I've also been embracing Power-Over-Ethernet where appropriate[2], to prevent excessive breeding of wall-warts.
Every day is a school day.
Do you need to install special cable to do that then? (I assume it's not just your bog std Cat5)
Bog standard cat5. The device needs to be designed to accept PoE (802.3af), and you need either a switch that can supply PoE (which nearly always means a big one with evil noisy fans) or a mid-span power injector. Ethernet ports are transformer-isolated, and PoE intercepts the cable before the transformers to supply power.
You can sometimes bodge it with non-compliant 'passive PoE', where you simply break out the two unused pairs in 10/100M Ethernet and stick DC power up them with readily available dongles or passive injectors.
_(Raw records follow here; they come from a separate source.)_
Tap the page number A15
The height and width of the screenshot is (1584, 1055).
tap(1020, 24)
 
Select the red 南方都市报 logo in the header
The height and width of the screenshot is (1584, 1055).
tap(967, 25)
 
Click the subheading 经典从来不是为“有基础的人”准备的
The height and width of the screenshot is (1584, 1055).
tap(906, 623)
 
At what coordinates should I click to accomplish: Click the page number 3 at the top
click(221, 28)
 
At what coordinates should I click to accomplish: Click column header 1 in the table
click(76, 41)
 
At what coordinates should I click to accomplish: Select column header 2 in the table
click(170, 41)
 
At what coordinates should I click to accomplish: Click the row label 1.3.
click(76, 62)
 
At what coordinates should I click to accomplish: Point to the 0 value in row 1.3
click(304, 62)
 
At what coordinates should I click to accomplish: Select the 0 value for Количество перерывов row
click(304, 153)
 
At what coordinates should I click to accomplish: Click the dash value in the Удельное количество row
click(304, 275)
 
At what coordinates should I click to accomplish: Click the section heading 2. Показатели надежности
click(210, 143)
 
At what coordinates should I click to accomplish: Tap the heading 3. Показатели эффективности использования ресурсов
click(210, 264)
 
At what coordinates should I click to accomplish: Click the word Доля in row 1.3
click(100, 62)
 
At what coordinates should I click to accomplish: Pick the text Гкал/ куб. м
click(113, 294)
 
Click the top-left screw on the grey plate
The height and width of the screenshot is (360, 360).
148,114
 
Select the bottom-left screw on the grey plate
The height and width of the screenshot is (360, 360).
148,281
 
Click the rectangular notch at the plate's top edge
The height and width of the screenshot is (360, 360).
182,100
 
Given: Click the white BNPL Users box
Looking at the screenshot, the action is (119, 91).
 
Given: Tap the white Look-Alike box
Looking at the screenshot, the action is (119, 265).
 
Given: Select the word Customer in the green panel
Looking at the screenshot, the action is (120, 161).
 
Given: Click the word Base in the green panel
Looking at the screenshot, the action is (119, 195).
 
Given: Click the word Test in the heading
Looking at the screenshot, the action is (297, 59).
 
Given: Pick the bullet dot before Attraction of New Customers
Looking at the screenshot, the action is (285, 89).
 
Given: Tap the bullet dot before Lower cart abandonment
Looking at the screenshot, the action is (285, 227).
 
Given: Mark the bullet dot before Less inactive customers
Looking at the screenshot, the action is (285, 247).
There's no proper negotiation of current draw, no guarantees about voltage drop in the wiring
[1], and you can't esaily do it with gigabit, which uses all the pairs. Often useful, but proceed with caution.
Most proper PoE kit tends to be things like IP phones, CCTV cameras and WiFi access points, where a separate wall-wart is either impractical (eg. because it's going on a roof) or an unwanted cost/point of failure (if you've got a couple of dozen phones in an office, better to just have a single power supply to worry about).
As with so many rubbish things in life, assorted non-802.3af-complaint 'standard' implementations proliferate (Cisco, Ubiquiti, etc.).
There's probably a parallel universe where WiFi wasn't invented, where this became the de-facto standard for charging laptops.
[1] 802.3af uses 48V to provide headroom and minimise I2R losses, while still qualifying as extra-low voltage for safety purposes.